El verdadero horrorCasi la piso.
Esta arañita color caramelo que aquí ven estaba enzarzada, o eso me pareció a primera vista, con una mosca. Aparté el pie justo a tiempo para no aplastar a ambos, y me agaché para mirar mejor; siempre me ha gustado ver a una araña cazadora en acción.
Pero claro, mi pie había desbaratado un poco el encuentro. La araña se había quedado quieta sobre el pavimento, moviendo meditativamente un pedipalpo, y la avispa -pues la presunta víctima se trataba de una avispilla negra de abdomen rojo, nerviosa y rápida- se alejaba corriendo como si el susto la hubiera dejado demasiado baldada para volar.
Me extrañó que la araña no se largara también; son bichos generalmente tímidos que no se ponen a filosofar, en mitad de una acera frecuentada y a pleno sol, sobre lo dura que es la vida del arácnido. Más me extrañó que los movimientos circulares del pedipalpo se hicieran más y más lentos, y finalmente cesaran. Y la avispilla, reluciendo al sol como un trocito de charol alado, seguía correteando por los alrededores. En ese momentó sumé dos y dos, y toda la escena se volvió del revés como un calcetín.
La avispita era, casi seguro, un icneumónido, y no era la presa en este pequeño drama, sino el depredador. Mi pie no había impedido que el aguijón de la avispa paralizara a la araña, pero sí que se la llevara a rastras hasta una madriguera (probablemente un agujero excavado en la tierra, en alguno de los parterres de rododendros del campus), donde serviría de despensa de carne fresca para una larva. Una especie de Alien entomológico, a cámara lenta.

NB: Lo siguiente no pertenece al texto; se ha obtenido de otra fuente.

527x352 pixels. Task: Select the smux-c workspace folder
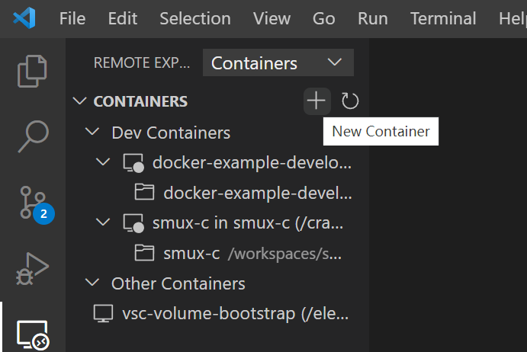(191, 253)
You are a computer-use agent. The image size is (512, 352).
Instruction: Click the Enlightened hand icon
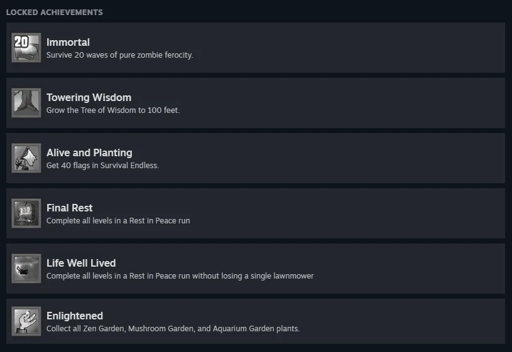click(26, 321)
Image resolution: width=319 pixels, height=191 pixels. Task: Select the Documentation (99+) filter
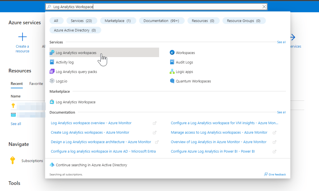pos(161,21)
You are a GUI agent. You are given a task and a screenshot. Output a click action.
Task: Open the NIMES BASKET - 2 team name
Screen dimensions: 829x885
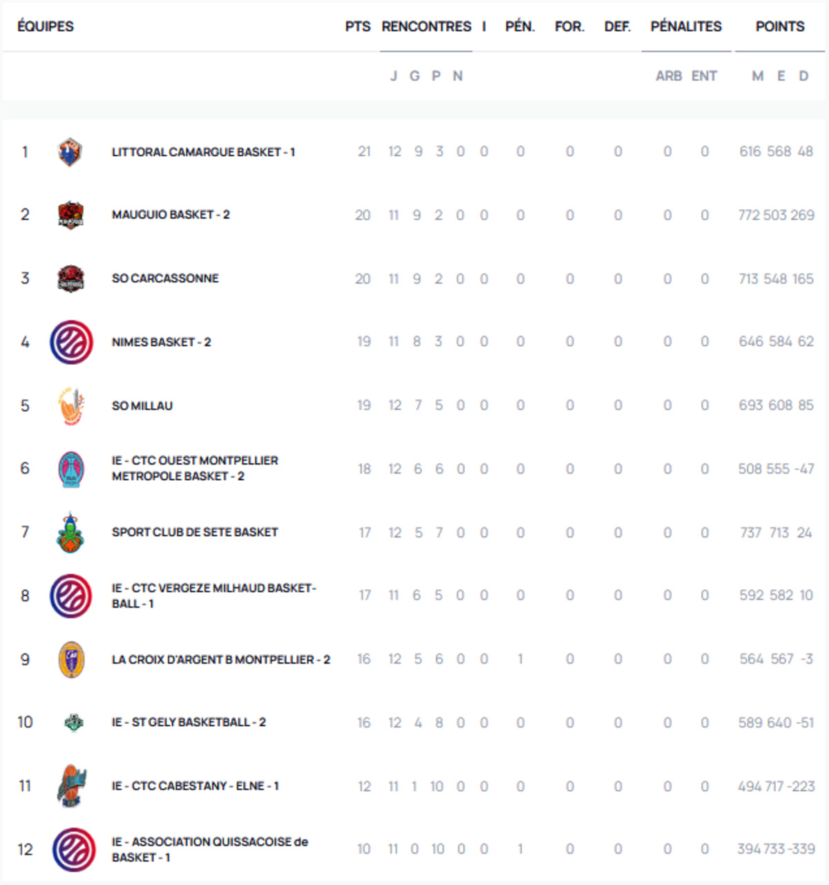point(161,342)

Me quedé quieta, esperando con un resto de estúpido sentimentalismo antropomorfo que la araña sólo estuviera enfurruñada por haber perdido la cena. Pero no. Estaba ahí como la ven, posando para la foto, sin mover ya pedipalpo alguno. Dediqué mi atención entonces a su verdugo, que estaba en esos momentos llevando a cabo una especie de danza consistente en carreras cortas y espasmódicas alternadas con vuelos rasantes. Tras cada vuelo se posaba, daba unas carreritas y unas cuantas vueltas sobre sí misma, y despegaba en una dirección distinta. Tenía toda la pinta de estar buscando a la araña, pero a la vez parecía también que no le preocupaba mucho encontrarla. Dio tres vueltas completas alrededor de su paralizada víctima, describiendo un óvalo irregular y bastante poco eficiente a su alrededor. Quizá mi presencia la despistaba. La cuestión es que durante unos buenos cinco minutos de reloj no dio con la araña, aunque pasó a pocos centímetros de ella en un par de ocasiones. Si el sistema nervioso de la araña hubiera dado para más en cuanto a sensaciones físicas y angustia existencial, la escena era como para dar escalofríos a Hitchcock: la víctima, paralizada e impotente, sabiendo que si la encuentran será arrastrada, indefensa, hasta un agujero en el suelo, donde su destino será ser devorada viva, lentamente, por una larva alojada en sus entrañas…
No sé si la encontró, porque no pude quedarme más tiempo; la avispa había elegido mal sitio donde procurarse su particular guardería-con-buffet-incluído, porque pasaron lo menos cuatro o cinco personas (que, todo hay que decirlo, no movieron ni una ceja al verme acuclillada y absorta mirando al parecer una araña muerta), y no era plan de acampar allí. Quizá si me hubiera quedado diez minutos más el cerebro insectoide de la avispa hubiera por fin dado con la orientación correcta para encontrar a la araña, y yo hubiera visto el final del pequeño drama. Pero no podía quedarme, y aunque lamenté no poder hacer una foto del cazador arrastrando a su presa, al menos me alejé con la sensación de haber visto algo más interesante que cualquier documental de la 2, más aterrador que cualquier película de Amenábar, y más fascinante que cualquier idea de ciencia ficción. Y sin tele.